Anthony Joshua is for now putting a brave face on his collapse at the feet of Daniel Dubois inside a busy Wembley Stadium. But in the days and weeks that follow, don’t doubt that the darkness will descend.
That natural sense of humiliation, the kind that demands the heartiest of soul searching, is surely in the post. What he remembers about the ordeal is likely mercifully little, but he won’t be able to avoid the evidence of his colossal fall. The splayed legs that he could not control as he clawed at the canvas, confused as to why he could not summon the strength to rise, were soon followed by online memes depicting the moment when he felt at his most hopeless. Defeat, thanks to social media, is crueller today than it’s been at any other point in boxing history.
Joshua, 34, has been beaten before, of course. Arguably the loss to Andy Ruiz Jr, in the summer of 2019, was more embarrassing. After all, his conqueror on the night of Joshua’s US debut was much shorter and looked like he’d never done a day of exercise in his whole life. But Joshua was not yet 30 years old, the difficult build up to that contest and the illness he’d endured were fresh in his mind. He could write that one off with victory in the rematch.
The losses to Oleksandr Usyk would have been tough to swallow, too. By then Joshua was trying to be the complete all-rounder, one who could both bang and box, only for Usyk – an older and wiser man, it turned out – to outbang and outbox him in consecutive bouts. Yet there were plenty who rightly applauded Joshua’s efforts and, years later, Joshua could find comfort in the knowledge that Usyk stood tall as the undisputable division leader and a puzzle, this all-time great in waiting, that nobody before or since has solved.
The loss to Dubois, however, came to a younger man he has felt superior to for a long time. Joshua never particularly rated Dubois, the young buck who’d dared to disrespect him, yet this is a man who can push out his chest and push back his shoulders and look just as imposing as Joshua looks when he does the same. Yet, unlike Joshua, he is enviably vacant when it comes to the pressures of the outside world. There is a simple, robotic quality to Dubois, one that can malfunction if he’s given too much time to process new surroundings or situations but one that is becoming increasingly effective when the instruction is simply to destroy. Dubois is still just 27, too – an age to be missed once you get past it.
Joshua will remember being 27 years old.

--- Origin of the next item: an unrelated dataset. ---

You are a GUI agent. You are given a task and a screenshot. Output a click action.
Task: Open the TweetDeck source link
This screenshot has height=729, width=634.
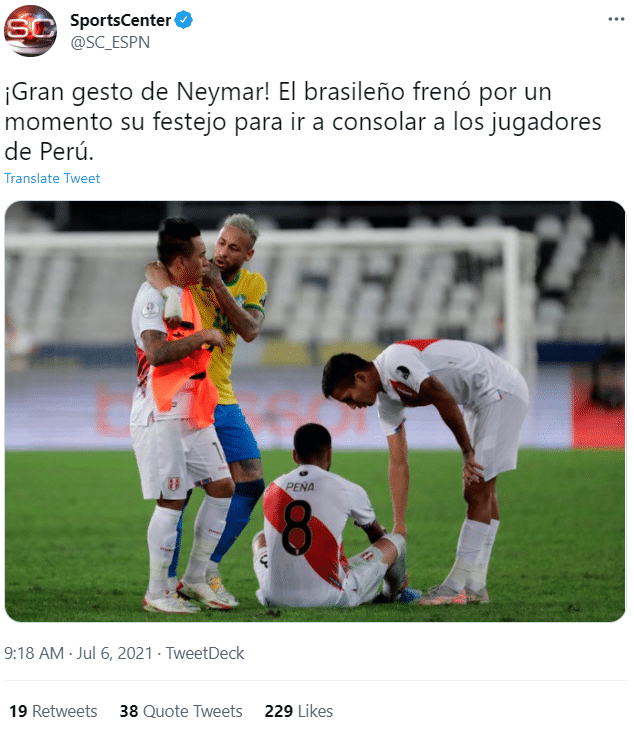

When he was blasting through all-comers without a care in the world, feeling invincible like only people in their mid-twenties can. It was the embracement of those feelings, as he strutted into press conferences as the biggest man in the room, as he politely bumped fists with mere mortals, that defined his rise through the ranks. The Olympic champion, the can’t-miss prospect, the gargantuan puncher, the hottest property in British sport. When Joshua turned 27 years old, he had not yet encountered Wladimir Klitschko.
A lot has happened since then.
It is everything that has happened since then, in fact, that makes it so difficult to see a way back for Joshua at the highest level, particularly if to reach that level he must again go through Dubois.
His performance in the first encounter was screaming for help. In the end, he simply didn’t know which way to turn. Only briefly energized when Dubois stumbled in round five, the subsequent desperation in Joshua’s work, to find the punch to end it all, was telling.
The uncertainty that has at times tainted Joshua’s in-ring approach since he went to hell and back with Klitschko is unlikely to have been eased by being bounced off the canvas, time and again, by a boxer who for so long lived in Joshua’s shadow and only recently threatened to come out.
Joshua’s plentiful qualities are unlikely to have disappeared without trace yet his shortcomings – the failure to believe in himself at crucial moments, the desire to go for broke at the wrong time, and the haphazard approach to the A-B-Cs of boxing – might only become more pronounced and the second guesses even wider of the mark. And that’s before we consider the heavy blows he’s taken, the concussions they’ve caused, and the ageing process that will soon dull his reflexes, slow his hands, and hack away at his punch resistance.
Yet it wouldn’t be a surprise if Joshua’s next fight was against the same man. After all, he followed the Ruiz loss with an immediate return, likewise the humbling defeat to Usyk. He has always relished a challenge, his career to date should still be deemed a generational success and the desire to prove everyone wrong will now be stronger than ever before. Whether that will be enough to put his hands in the right positions at the right times, to know when to defend and when to attack, and when to ignore the voices in his head, is unknown. But he needs to again become that fearless young man – just like the one who will stand in the opposite corner, even more confident, even more unnervingly cold. To overcome that would be a huge ask for anyone.
Joshua’s current record in sequels stands at 1-1, the success rate is still at 50/50, and that oft-referenced desire to ‘roll the dice’ may now seem like the best option for a man who is running out of time.